Subset Selection - Best Subset

Issues:

  • Computational limitations.
  • ” The larger the search space, the higher the chance of finding models that look good on the training data, even though they might not have any predictive power on future data. “

Subset Selection - Forward Stepwise Selection

  • Start with Null model. \(M_0\)
  • For all \(p-k\) models, choose the best using \(R^2\) or RSS.
  • Select a single best model from \(M_0, M_1,.....,M_p\). Use prediction error on a validation set,\(C_p\), AIC, BIC, adjusted \(R^2\) or use the cross validation method.

Subset Selection - Forward Stepwise Selection

Issues:

  • “Though forward stepwise tends to do well in practice, it is not guaranteed to find the best possible model out of all 2p models containing subsets of the p predictors.”

Subset Selection - Backward Stepwise Selection

  • Start with full model. \(M_p\)
  • Consider all k models that contain all but one of the predictors in \(M_k\), for a total of k − 1 predictors. Choose the best among these k models, and call it Mk−1. Here best is defined as having smallest RSS or highest \(R^2\)
  • Select a single best model from \(M_0, M_1,.....,M_p\). Use prediction error on a validation set,\(C_p\), AIC, BIC, adjusted \(R^2\) or use the cross validation method.

Choose wisely

We generate several models using best subset selection, forward stepwise and backward stepwise.

We must choose carefully which models to pick. We ideally want a model that will have the lowest test error rate.

  • Estimate test error rate by adjusting training error rate for bias due to overfitting.
  • Cross validation.

The four horsemen

\(C_p\), AIC,BIC, Adjusted \(R^2\)

Recall that \(MSE = RSS/n\). Also, since we use least squares approach to choose coeffs in a manner where training RSS is minimized, we end up getting a training MSE is an underestimate of test MSE.
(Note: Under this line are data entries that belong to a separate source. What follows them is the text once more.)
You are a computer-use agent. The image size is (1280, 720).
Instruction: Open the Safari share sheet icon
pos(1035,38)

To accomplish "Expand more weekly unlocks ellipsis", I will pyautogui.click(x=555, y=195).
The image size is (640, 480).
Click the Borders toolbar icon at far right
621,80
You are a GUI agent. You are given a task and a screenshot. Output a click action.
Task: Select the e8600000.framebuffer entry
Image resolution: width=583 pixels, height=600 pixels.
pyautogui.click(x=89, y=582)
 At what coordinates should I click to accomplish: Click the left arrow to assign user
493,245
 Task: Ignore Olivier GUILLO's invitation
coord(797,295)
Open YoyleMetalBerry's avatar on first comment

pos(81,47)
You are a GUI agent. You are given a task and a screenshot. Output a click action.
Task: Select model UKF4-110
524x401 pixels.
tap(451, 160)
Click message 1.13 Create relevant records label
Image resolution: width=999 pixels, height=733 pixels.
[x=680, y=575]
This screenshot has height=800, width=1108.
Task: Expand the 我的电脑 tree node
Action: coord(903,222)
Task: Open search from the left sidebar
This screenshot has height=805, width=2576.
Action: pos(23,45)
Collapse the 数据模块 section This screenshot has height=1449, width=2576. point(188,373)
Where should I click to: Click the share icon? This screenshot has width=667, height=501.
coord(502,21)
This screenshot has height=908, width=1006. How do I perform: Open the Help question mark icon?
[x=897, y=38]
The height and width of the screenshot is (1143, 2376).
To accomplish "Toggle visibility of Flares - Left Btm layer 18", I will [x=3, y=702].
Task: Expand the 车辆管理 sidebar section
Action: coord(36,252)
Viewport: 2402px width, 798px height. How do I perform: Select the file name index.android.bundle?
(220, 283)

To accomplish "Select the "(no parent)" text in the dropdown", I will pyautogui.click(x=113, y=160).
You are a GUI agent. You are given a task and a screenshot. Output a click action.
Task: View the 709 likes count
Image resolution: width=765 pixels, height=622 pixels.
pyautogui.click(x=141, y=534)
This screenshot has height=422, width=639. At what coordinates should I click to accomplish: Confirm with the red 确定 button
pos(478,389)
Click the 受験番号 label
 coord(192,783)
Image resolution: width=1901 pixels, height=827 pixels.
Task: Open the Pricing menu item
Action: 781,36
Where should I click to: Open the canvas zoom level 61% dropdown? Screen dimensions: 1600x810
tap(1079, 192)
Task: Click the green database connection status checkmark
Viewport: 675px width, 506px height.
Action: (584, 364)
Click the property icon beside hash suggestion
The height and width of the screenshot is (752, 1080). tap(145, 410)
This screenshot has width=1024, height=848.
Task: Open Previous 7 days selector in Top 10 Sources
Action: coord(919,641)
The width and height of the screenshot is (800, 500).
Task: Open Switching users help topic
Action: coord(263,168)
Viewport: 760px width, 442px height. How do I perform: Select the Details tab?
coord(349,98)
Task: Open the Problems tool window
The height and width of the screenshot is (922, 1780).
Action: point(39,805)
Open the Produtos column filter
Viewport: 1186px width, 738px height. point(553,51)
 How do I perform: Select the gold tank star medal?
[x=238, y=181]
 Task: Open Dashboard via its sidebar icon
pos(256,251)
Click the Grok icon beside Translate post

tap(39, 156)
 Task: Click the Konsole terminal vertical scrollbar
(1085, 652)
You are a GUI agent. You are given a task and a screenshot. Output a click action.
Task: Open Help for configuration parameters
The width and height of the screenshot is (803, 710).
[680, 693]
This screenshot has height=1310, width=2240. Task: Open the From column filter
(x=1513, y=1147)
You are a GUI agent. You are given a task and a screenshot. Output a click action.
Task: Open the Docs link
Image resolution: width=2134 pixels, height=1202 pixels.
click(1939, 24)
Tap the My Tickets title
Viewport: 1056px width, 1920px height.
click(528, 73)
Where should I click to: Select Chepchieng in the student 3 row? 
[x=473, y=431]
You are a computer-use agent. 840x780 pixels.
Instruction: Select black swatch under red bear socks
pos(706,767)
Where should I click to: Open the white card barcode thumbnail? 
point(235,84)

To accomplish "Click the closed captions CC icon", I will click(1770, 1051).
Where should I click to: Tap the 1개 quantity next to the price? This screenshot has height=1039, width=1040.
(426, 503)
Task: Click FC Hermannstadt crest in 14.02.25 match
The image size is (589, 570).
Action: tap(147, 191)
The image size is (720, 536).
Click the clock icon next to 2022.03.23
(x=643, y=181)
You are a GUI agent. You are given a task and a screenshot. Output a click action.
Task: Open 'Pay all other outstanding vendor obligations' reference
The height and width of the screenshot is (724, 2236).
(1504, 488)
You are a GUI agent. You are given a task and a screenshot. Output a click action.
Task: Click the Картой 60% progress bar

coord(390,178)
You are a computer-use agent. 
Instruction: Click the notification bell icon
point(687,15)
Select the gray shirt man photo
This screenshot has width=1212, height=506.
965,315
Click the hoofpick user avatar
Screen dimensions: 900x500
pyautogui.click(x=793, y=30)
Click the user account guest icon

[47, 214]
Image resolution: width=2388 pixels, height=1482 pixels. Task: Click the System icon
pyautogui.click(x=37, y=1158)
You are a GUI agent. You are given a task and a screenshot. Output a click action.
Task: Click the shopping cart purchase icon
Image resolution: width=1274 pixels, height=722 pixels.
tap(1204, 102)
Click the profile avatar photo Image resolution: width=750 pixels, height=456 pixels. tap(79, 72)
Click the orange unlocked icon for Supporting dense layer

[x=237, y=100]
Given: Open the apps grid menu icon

That is the reason \(R^2\) and training RSS are not suitable for selecting from many models.

Therefore we learn about \(C_p\), Akaike Information criterion (AIC), Bayesian Information Criterion (BIC) and Adjusted \(R^2\)

The four horsemen - \(C_p\)

Say there is a least square model with \(d\) predictors.

The estimate of test error rate is given by:

\[C_p = \frac{1}{n}(RSS + 2d\hat\sigma^2)\]

\(\hat\sigma^2\) is the estimate of variance of \(\epsilon\), estimated using a full model.

The four horsemen - AIC

AIC is defined for a range of maximum likelihood models.

\[AIC = 2d - 2ln(L)\]

\[AIC = \frac{1}{n}(RSS + 2d\hat\sigma^2)\]

The four horsemen - BIC

BIC, for a least square model with d predictors:

\[BIC = \frac{1}{n}(RSS + log(n)d\hat\sigma^2 )\]

The four horsemen - Adjusted \(R^2\)

\[Adjusted\hspace{1mm} R^2 = \frac{RSS(n-d-1)}{TSS(n-1)}\]

Cross Validation - an alternative to the horsemen

  • Instead of adjusting we can directly estimate test error rate.
  • Makes fewer assumptions about underlying model.

Exercise - best subset

See 6.5.1 in ISLR

Apply best subset approach for the Auto data in ISLR2 package.

Use mpg as response.

What is the best model? Feel free to use ggplot for charts and broom to collect stats from model object.

Exercise - Validation set

See 6.5.1 in ISLR

Apply validation set approach on Auto data in ISLR2 package.

Use mpg as response.

Which is the best model?

Shrinkage Methods

In subsetset selection methods we are working with least squares.

Alternatively, we try to reduce the coefficients in a full model to zero. This is referred to shrinkage, constraining or regularization.

This reduces variance of coefficients, leading to a better bit.

Ridge and Lasso are two techniques that allow us to do this.